Un altro tema centrale dell’incontro è stato l’invito allo studio come arma fondamentale contro la criminalità e per la realizzazione personale e professionale. Gratteri ha più volte sottolineato l’importanza dello studio e dell’impegno.
«La criminalità si previene con l’esempio personali lo studio. Dovete studiare tanto per diventare un’eccellenza… già qui potete fare una scelta di campo contro la criminalità… La differenza per voi la fa lo studio» – ha detto, ricordando anche la sua esperienza personale come figlio di operai con la quinta e la terza elementare come titoli di studio.
Gratteri ha invitato a raggiungere traguardi importanti grazie alla formazione universitaria e allo studio di qualità. «Non basta il 22… puntate e studiate per il 30, conoscendo veramente le materie».
Per Gratteri, dunque, l’istruzione è la prima forma di prevenzione contro le mafie e la devianza sociale. Lo studio non solo apre opportunità lavorative, ma costruisce consapevolezza, spirito critico e resistenza personale — elementi fondamentali per opporsi alle tentazioni della illegalità.
Gratteri ha ricordato che le mafie da anni sono radicate anche Nord. Il fenomeno mafioso esiste nel territorio veronese, ma vi è la tendenza a non parlarne abbastanza, favorendo così una sua espansione «silenziosa e pericolosa».
Rivolgendosi agli studenti, Gratteri ha ribadito accoratamente il suo «NO alla droga senza se e senza ma», a cominciare dalla marijuana, sottolineando che «non esistono droghe innocue» e «il consumo di sostanze è una delle principali cause di degrado sociale e personale».
«Portate i vostri alunni», ha concluso Gratteri rivolto a Dirigenti scolastici e docenti, «ad incontrare chi sta cercando di uscire dalla droga e vive l’esperienza delle comunità di recupero dalle dipendenze».

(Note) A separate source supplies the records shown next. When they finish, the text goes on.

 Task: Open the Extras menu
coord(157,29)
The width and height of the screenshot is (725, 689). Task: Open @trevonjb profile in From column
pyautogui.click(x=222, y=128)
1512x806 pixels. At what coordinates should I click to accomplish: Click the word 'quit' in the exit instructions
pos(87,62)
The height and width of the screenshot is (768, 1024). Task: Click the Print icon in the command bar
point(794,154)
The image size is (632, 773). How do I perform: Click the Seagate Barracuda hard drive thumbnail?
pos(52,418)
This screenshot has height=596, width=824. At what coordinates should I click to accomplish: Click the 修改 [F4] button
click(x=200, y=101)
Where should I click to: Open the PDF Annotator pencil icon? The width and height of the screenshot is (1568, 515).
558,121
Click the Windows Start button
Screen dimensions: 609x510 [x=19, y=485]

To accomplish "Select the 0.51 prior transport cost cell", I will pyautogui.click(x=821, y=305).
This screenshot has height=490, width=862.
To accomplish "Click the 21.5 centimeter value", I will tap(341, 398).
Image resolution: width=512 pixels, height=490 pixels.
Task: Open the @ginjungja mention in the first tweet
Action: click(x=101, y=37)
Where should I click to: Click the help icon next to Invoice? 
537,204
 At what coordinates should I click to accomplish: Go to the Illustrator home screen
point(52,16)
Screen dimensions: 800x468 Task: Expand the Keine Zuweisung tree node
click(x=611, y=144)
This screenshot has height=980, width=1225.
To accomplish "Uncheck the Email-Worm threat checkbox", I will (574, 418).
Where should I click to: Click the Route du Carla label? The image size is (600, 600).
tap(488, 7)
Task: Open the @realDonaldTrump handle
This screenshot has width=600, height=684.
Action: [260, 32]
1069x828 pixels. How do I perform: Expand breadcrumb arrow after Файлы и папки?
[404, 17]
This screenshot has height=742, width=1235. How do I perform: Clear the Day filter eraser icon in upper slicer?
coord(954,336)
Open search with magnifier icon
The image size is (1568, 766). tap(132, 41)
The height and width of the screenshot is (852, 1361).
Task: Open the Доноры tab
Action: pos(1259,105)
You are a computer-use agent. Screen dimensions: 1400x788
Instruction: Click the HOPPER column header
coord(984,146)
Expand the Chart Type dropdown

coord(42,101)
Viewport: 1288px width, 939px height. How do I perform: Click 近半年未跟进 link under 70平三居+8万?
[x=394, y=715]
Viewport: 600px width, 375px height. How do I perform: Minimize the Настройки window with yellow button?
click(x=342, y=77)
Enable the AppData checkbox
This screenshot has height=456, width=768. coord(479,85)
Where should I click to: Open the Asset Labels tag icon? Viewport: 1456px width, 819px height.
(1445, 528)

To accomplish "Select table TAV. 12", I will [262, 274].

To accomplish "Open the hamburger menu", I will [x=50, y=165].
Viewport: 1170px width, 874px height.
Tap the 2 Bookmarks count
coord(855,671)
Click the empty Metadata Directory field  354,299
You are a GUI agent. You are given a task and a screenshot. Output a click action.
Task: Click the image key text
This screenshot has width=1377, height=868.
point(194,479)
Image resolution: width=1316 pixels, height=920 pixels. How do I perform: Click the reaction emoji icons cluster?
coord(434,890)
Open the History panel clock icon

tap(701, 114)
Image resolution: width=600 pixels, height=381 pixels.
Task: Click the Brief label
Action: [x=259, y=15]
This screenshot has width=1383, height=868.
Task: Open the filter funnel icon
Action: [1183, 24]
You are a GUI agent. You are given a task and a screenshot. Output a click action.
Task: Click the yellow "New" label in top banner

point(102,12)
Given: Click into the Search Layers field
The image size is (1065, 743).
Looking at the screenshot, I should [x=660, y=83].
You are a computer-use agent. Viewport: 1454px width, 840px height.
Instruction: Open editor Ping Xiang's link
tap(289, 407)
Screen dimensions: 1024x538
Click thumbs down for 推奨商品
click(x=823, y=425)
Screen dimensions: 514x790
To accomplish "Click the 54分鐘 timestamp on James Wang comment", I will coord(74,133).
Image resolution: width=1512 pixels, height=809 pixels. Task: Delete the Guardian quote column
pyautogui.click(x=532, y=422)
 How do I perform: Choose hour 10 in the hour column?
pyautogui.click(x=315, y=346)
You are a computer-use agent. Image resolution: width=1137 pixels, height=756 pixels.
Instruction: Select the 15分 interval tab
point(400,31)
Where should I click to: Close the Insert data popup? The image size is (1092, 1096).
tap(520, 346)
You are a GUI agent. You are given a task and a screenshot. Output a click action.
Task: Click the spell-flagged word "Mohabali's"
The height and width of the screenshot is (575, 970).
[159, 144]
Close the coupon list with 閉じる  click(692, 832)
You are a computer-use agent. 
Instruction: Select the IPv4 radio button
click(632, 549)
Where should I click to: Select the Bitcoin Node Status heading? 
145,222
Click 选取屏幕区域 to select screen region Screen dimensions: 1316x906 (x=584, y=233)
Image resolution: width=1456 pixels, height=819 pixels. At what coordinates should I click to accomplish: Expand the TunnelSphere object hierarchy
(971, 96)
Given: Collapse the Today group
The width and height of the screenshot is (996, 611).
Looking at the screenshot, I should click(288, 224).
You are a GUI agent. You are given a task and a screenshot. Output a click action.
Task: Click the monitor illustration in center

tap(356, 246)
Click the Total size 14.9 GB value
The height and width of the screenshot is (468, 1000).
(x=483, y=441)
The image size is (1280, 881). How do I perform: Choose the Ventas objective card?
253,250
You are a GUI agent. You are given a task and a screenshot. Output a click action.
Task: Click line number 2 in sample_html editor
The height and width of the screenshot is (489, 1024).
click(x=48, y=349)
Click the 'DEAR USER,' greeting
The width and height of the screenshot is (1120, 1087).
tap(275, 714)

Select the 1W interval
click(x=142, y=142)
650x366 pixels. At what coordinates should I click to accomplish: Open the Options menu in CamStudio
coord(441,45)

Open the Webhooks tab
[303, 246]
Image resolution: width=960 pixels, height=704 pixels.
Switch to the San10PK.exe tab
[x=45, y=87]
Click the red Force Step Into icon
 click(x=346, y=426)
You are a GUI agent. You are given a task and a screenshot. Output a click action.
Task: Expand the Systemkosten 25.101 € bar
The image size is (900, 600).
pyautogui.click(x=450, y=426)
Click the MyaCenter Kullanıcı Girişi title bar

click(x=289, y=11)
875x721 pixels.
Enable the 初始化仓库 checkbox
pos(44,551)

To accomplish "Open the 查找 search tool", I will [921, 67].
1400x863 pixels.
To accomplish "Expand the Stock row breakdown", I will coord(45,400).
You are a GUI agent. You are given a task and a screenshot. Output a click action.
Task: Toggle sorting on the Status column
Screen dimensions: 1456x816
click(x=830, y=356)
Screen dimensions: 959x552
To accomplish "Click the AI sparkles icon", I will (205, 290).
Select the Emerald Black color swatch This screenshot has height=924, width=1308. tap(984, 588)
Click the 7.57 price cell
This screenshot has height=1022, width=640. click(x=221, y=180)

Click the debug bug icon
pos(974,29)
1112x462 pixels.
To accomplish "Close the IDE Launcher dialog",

Un alunno dell’Ipsia Giovanni Giorgi di Verona pone una domanda al Procuratore Gratteri
«L’incontro di Verona con il Procuratore di Napoli Nicola Gratteri è stato molto più di una semplice conferenza: è stata un’occasione per oltrepassare la retorica e offrire ai giovani strumenti di riflessione concreta sul mondo in cui vivono. Con parole dirette Gratteri ha invitato gli studenti a non sottovalutare i pericoli del web e del Dark web, a capire il vero significato di giustizia, a dire con forza no ad ogni droga e a considerare lo studio e la formazione come pilastri per costruire un futuro libero e dignitoso. L’obiettivo principale dell’incontro è stato quello di far comprendere ai giovani la forza della Legalità: il coraggio di scegliere ogni giorno da che parte stare», ha dichiarato la Dirigente scolastica dell’Istituto professionale per l’industria e l’artigianato Giovanni Giorgi, la professoressa Nunzia Maria Borrelli, che ha accompagnato personalmente diverse classi dell’Istituto, scuola che si trova al primo posto nella classifica provinciale degli istituti professionali con il 78,75% dei diplomati che trovano occupazione entro poche settimane dal termine dei percorsi di studi.